_EXERCISE MATERIAL_.
:::::

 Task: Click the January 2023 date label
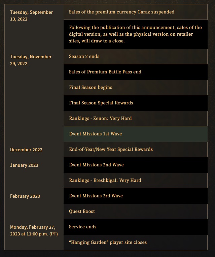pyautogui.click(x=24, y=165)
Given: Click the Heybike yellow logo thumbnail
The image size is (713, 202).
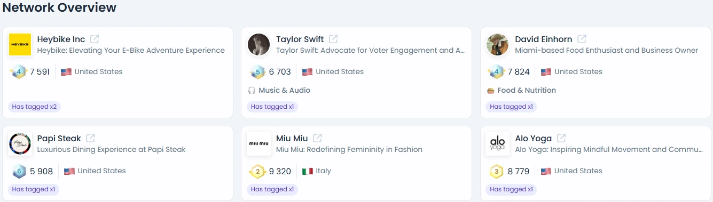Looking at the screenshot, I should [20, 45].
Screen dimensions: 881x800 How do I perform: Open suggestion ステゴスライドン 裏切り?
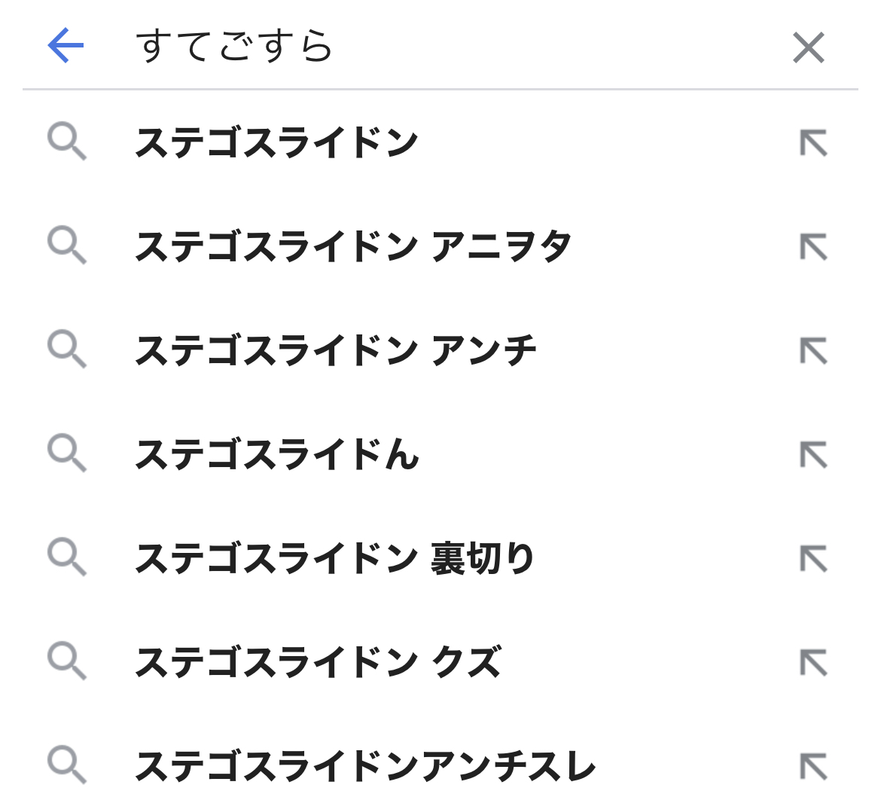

:::::

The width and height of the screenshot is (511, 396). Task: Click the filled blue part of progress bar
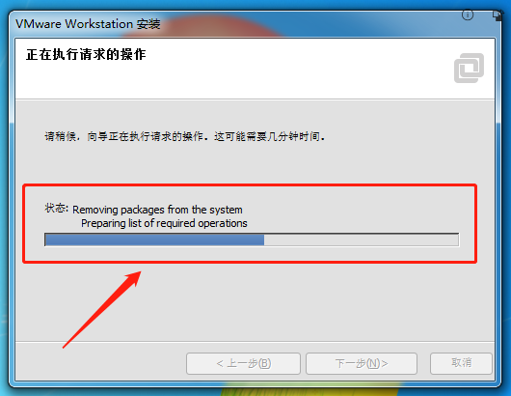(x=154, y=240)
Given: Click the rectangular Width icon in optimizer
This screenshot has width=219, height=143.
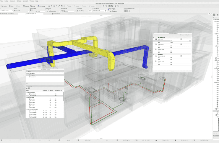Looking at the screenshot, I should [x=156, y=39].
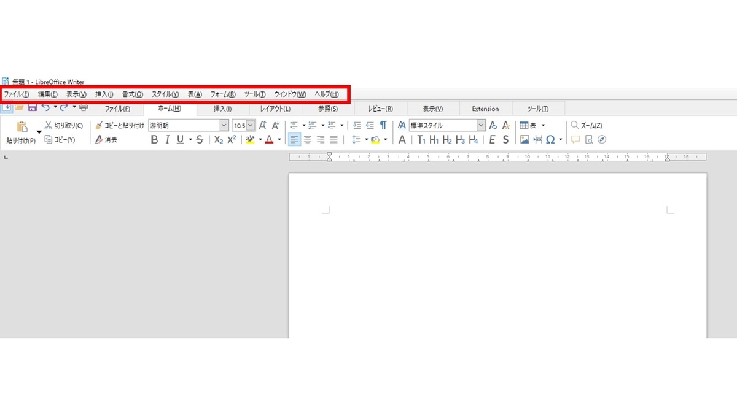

:::::

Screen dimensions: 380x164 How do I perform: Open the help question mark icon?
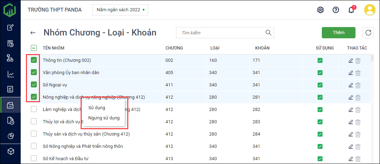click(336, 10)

:::::

_WHAT YOU HAVE TO DO_. Working through the records, find each line containing the word "Given" and copy it.

_EXERCISE OUTPUT_.
Given: Click the Heybike yellow logo thumbnail
Given: Click the rectangular Width icon in optimizer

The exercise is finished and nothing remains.